Lovers of actual books may be an endangered species, but consider chef Jose Andres. You might say that he's a fish swimming joyously upstream.

One of Andres’ literary heroes is the writer Jean Anthelme Brillat Savarin, who, in The Physiology of Taste, famously wrote, “Tell me what you eat and I will tell you what you are.” In the chef’s case one might paraphrase that celebrated remark to say: “Tell me what you read and I will tell you who you are.”

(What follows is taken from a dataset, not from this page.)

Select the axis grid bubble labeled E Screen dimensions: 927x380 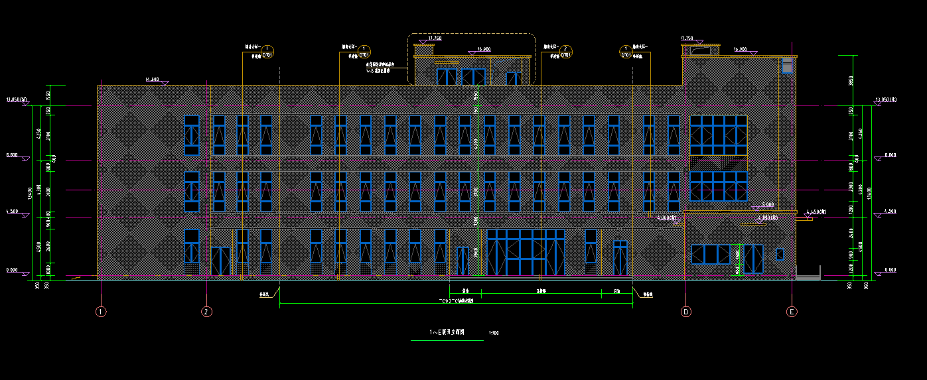[791, 312]
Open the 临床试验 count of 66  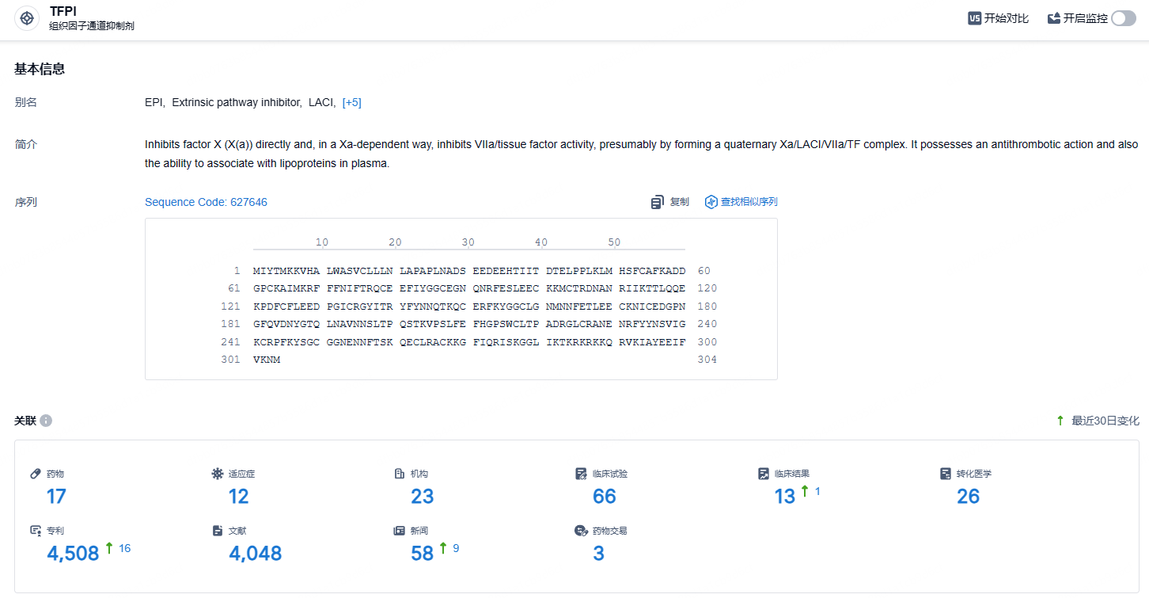605,497
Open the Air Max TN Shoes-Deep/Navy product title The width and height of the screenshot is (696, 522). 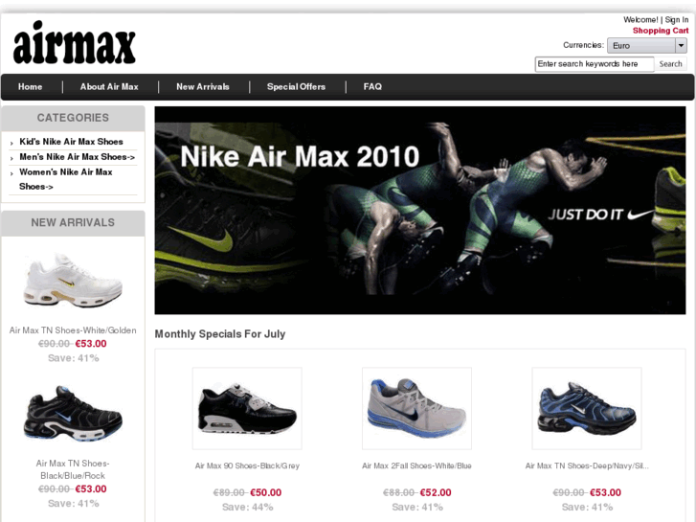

To read a recent New York Times profile, Andres is more than a peripatetic celeb chef with an empire of 12 restaurants, popular TV shows in the U.S. and Spain and a few cookbooks under his belt.

He’s also an ardent lover of actual books, especially historical ones about food and cooking. In “Not Just Spices on His Shelves,” (The New York Times, August 1, 2012, p. D3), writer Marian Burros gets a first hand look at the chef’s eclectic collection. “Books, for me, this is a way of learning,” he tells her. “This is my college education….Old cookbooks connect you to your past and explain the history of the world.”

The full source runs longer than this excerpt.